DNA assembly and cloning in an overnight run with the BioXp ™ 3200 system
The BioXp ™ 3200 system is an automated personal genomic workstation that builds and clones DNA fragments in a process that is virtually hands-free. In an overnight run, the instrument generates cloned DNA from custom-designed oligonucleotide pools and reagents engineered from sequence information. Here we discuss highlights and advantages of the BioXp system and the two modules currently available, the assembly module and the assembly-and-cloning module.

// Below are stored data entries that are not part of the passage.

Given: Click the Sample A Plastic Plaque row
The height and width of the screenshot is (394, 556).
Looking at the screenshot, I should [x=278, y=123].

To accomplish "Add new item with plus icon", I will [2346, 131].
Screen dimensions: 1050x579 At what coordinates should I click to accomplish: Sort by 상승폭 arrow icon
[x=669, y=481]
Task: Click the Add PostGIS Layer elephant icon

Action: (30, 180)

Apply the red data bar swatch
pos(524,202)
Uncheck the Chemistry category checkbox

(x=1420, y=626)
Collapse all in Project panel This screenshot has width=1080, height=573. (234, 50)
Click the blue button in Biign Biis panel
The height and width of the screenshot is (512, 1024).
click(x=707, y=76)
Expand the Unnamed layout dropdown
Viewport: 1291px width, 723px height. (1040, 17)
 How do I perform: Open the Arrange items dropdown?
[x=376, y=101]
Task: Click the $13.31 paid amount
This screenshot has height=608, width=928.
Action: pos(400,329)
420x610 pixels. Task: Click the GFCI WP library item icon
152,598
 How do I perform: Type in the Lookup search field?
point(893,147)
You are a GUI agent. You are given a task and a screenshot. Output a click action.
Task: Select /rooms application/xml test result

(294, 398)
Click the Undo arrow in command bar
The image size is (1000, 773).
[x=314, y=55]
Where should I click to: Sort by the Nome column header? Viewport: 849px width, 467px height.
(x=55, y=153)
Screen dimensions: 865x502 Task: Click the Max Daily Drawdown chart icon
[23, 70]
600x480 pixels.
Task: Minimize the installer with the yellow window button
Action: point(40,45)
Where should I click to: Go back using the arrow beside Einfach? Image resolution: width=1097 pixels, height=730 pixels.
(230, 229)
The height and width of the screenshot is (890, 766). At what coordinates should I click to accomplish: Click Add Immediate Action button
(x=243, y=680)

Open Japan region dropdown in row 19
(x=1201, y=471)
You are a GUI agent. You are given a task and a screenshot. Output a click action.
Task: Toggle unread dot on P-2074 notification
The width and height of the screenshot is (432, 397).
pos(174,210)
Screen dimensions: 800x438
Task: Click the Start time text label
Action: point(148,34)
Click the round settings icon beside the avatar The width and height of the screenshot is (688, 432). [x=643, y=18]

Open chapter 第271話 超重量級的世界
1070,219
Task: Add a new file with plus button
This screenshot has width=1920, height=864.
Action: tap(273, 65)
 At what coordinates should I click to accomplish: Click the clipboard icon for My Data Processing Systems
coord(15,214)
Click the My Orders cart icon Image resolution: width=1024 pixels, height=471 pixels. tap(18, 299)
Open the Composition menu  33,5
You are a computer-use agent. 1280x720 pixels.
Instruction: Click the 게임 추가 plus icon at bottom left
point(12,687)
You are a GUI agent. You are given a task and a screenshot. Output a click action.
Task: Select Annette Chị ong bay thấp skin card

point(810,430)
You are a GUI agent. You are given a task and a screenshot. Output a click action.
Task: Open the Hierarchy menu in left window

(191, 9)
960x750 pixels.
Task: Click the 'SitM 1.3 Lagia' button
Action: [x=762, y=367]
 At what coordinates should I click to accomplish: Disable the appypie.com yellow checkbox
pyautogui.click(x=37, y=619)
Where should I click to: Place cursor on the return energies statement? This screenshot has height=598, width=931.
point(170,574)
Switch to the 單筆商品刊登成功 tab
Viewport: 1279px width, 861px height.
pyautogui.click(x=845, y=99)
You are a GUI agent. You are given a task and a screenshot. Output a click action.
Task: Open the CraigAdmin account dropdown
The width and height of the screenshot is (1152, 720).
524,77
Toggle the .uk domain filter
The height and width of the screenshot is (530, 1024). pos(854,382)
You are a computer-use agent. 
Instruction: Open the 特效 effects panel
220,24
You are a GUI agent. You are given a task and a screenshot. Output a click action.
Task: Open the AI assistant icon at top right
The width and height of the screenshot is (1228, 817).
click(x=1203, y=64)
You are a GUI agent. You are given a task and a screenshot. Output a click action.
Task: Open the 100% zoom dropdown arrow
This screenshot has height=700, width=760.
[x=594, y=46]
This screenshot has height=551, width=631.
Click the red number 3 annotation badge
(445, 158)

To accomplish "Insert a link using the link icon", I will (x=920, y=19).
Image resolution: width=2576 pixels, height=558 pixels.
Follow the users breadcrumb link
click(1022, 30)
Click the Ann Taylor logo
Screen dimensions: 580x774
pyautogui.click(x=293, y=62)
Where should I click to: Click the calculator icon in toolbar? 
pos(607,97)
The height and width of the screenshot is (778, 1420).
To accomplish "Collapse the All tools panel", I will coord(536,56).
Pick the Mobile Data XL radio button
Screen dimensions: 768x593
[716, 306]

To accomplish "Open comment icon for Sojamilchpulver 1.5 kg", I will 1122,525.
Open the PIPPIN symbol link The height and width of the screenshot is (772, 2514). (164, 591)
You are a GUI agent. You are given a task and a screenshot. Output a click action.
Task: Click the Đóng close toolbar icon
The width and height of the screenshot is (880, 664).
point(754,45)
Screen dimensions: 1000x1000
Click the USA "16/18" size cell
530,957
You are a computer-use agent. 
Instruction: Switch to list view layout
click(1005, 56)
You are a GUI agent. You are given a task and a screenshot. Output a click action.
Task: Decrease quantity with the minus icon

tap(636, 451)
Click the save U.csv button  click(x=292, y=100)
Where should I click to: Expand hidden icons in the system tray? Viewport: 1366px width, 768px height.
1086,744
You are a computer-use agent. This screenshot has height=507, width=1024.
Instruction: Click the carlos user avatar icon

As the scale of genetic analysis has trended away from single-gene studies and toward gene-family, genomic and metagenomic studies, the demand for large-scale DNA-synthesis services and technologies has grown. Moreover, with newer cloning and sequencing technologies, the pace of molecular biology research is accelerating. Synthetic Genomics, Inc., has developed the BioXp system (Fig. 1), available through SGI-DNA, as an in-house laboratory tool to address the increased interest and demand for rapid DNA synthesis. With an assembly module, the BioXp system generates high-quality, linear DNA fragments from custom-designed oligonucleotide pools and reagents across a meaningful section of the complexity continuum in an overnight run. Now, with the introduction of the assembly-and-cloning module, the BioXp system has the additional capability to deliver cloned DNA from a custom DNA sequence in an overnight run (Fig. 2).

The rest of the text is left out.